• _Exercise data_
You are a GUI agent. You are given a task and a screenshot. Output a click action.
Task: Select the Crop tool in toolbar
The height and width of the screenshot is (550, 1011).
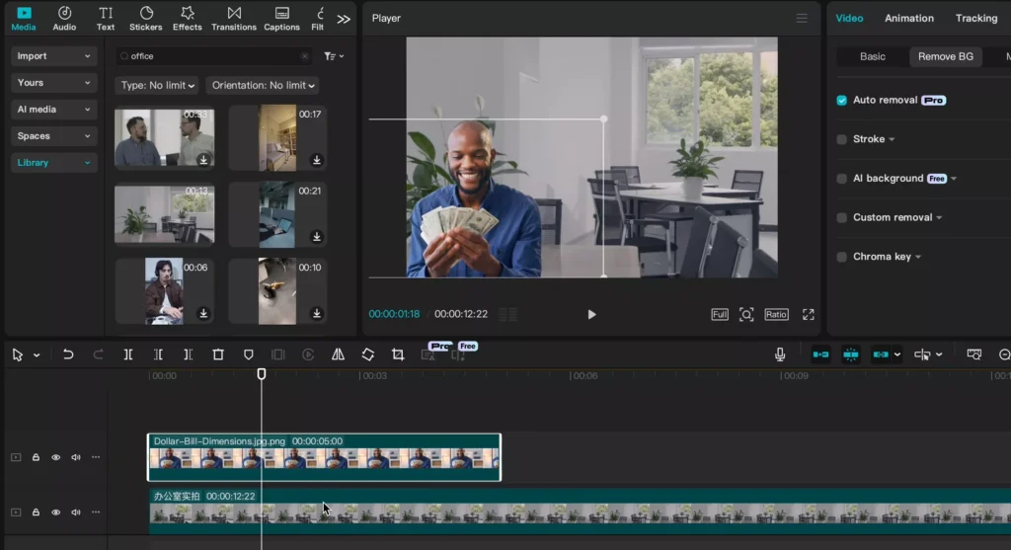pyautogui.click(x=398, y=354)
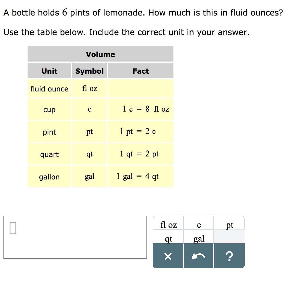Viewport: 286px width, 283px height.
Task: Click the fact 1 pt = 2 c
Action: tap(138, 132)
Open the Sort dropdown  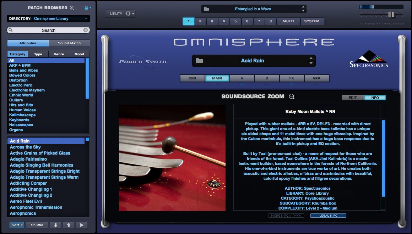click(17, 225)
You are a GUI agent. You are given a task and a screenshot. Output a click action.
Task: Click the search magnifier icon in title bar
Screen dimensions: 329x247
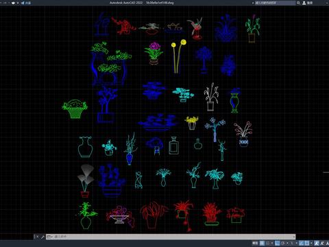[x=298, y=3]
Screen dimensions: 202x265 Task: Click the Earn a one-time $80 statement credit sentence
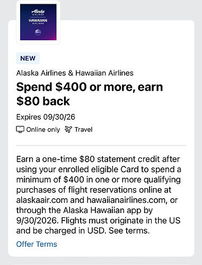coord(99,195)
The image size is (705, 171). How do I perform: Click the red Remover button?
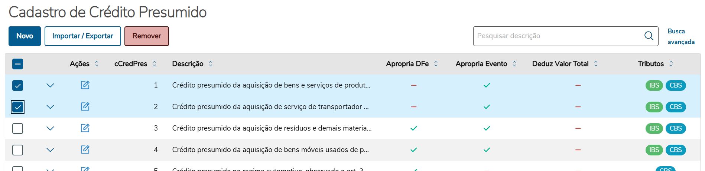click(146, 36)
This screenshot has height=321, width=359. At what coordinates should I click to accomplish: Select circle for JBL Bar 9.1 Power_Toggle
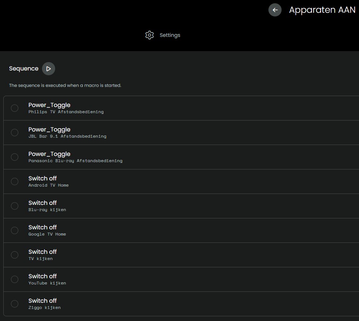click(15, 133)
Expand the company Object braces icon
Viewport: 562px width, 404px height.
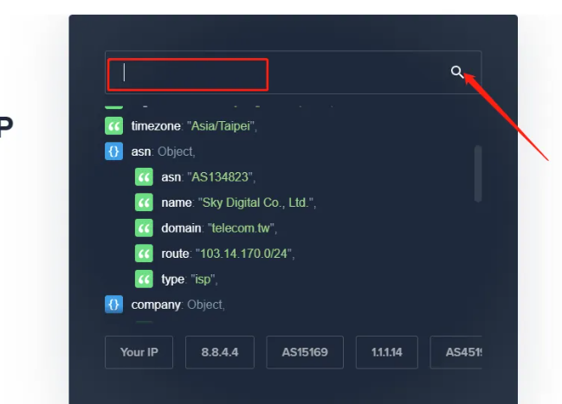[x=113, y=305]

• _Task details_
Each line of the records with the word "icon" in it is to be copied.

• _Task result_
Task: Click the search magnifier icon in title bar
Expand the company Object braces icon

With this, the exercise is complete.